Another company was caught in a cloud misconfiguration issue as Wegmans Food Markets on Thursday notified its customers that two of its cloud databases were left open to potential outside access.
In a notice released to its customers, Wegmans said the type of customer information included names, addresses, phone numbers, birth dates, Shoppers Club numbers, and email addresses and passwords for access to Wegmans.com accounts.
Wegmans said all impacted Wegmans.com account passwords were hashed and salted, so the actual password characters were not contained in the databases. The company said social security numbers were not impacted, as Wegmans does not collect that information, and no payment card or banking information was involved.
The cloud misconfiguration was first brought to the food retailer’s attention by third-party security researchers and then the company confirmed the configuration issue on or about April 19. Wegmans then worked with a leading forensics firm to investigate the incident’s scope, identify the information in the two cloud databases, ensure the integrity and security of the systems, and fix the issue.
News of a cloud misconfiguration at Wegmans serves as yet another example of the complexity of IT systems as organizations migrate to the cloud, said Rick Tracy, CSO at Telos Corporation.
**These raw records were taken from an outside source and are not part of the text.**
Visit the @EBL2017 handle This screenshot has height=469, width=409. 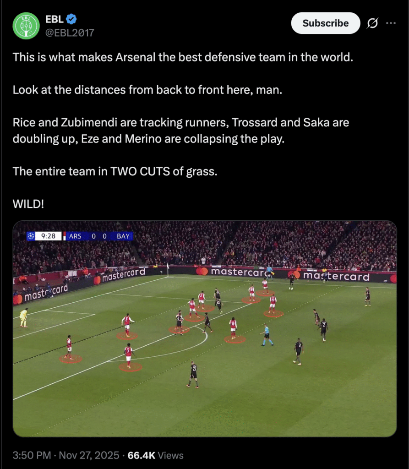(x=70, y=33)

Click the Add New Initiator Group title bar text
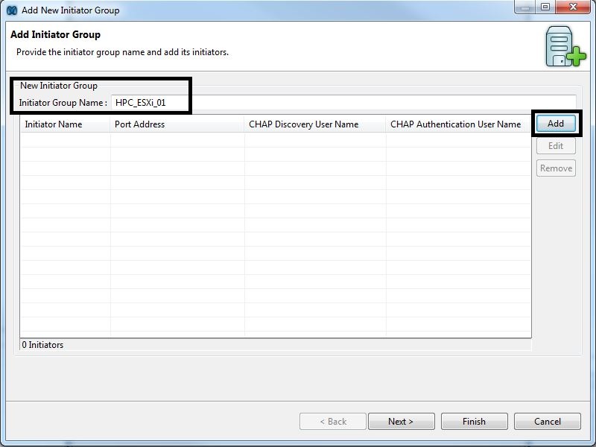tap(71, 10)
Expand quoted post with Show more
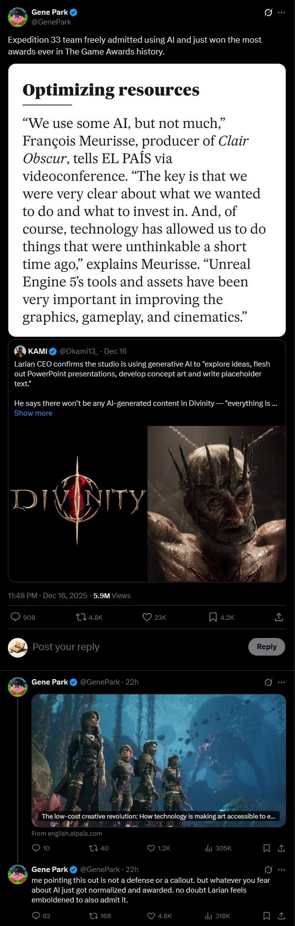This screenshot has height=926, width=295. tap(33, 413)
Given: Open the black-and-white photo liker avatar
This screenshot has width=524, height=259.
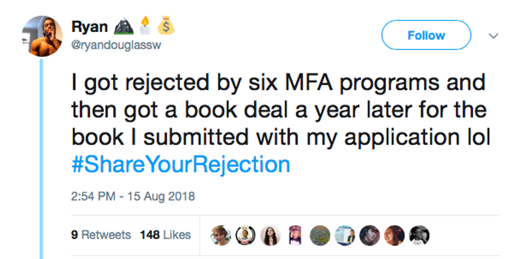Looking at the screenshot, I should tap(419, 235).
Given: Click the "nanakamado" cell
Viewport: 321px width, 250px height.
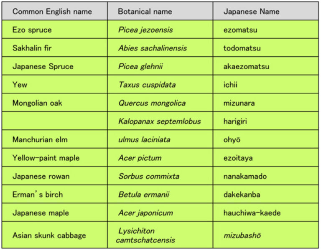Looking at the screenshot, I should (x=245, y=176).
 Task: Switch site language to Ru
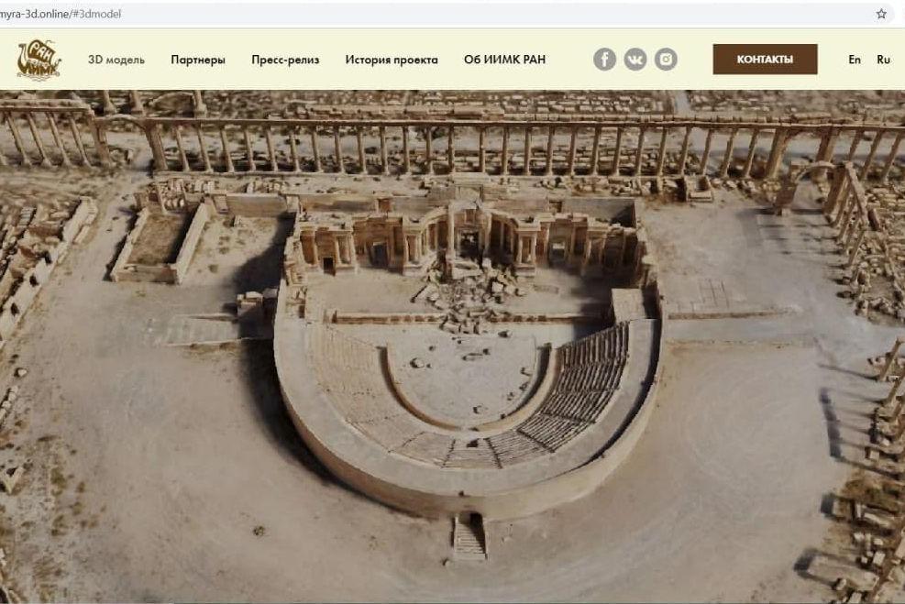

Tracy said companies really need to understand the shared security model of the cloud providers.
“You must know what security functions are provided by the cloud vendor versus what cloud users are responsible for,” Tracy said. “Generally speaking, users should expect to secure data that they store in the cloud by implementing protective controls such as strong authentication, preferably multi-factor authentication and encryption.”
Tim Wade, technical director, CTO Team at Vectra, added that the ability to detect and respond in real time has become an essential part of modern security. Wade said misconfiguration issues are not going away any time soon, which means customers that rely on everything being 100% correct will be sorely disappointed when reality strikes.
“Companies need a holistic approach to security,” Wade said. “Yes, minimizing misconfiguration and hardening services is part of that holistic approach, but until organizations have a plan to identify the breach in real-time, this type of activity will continue.”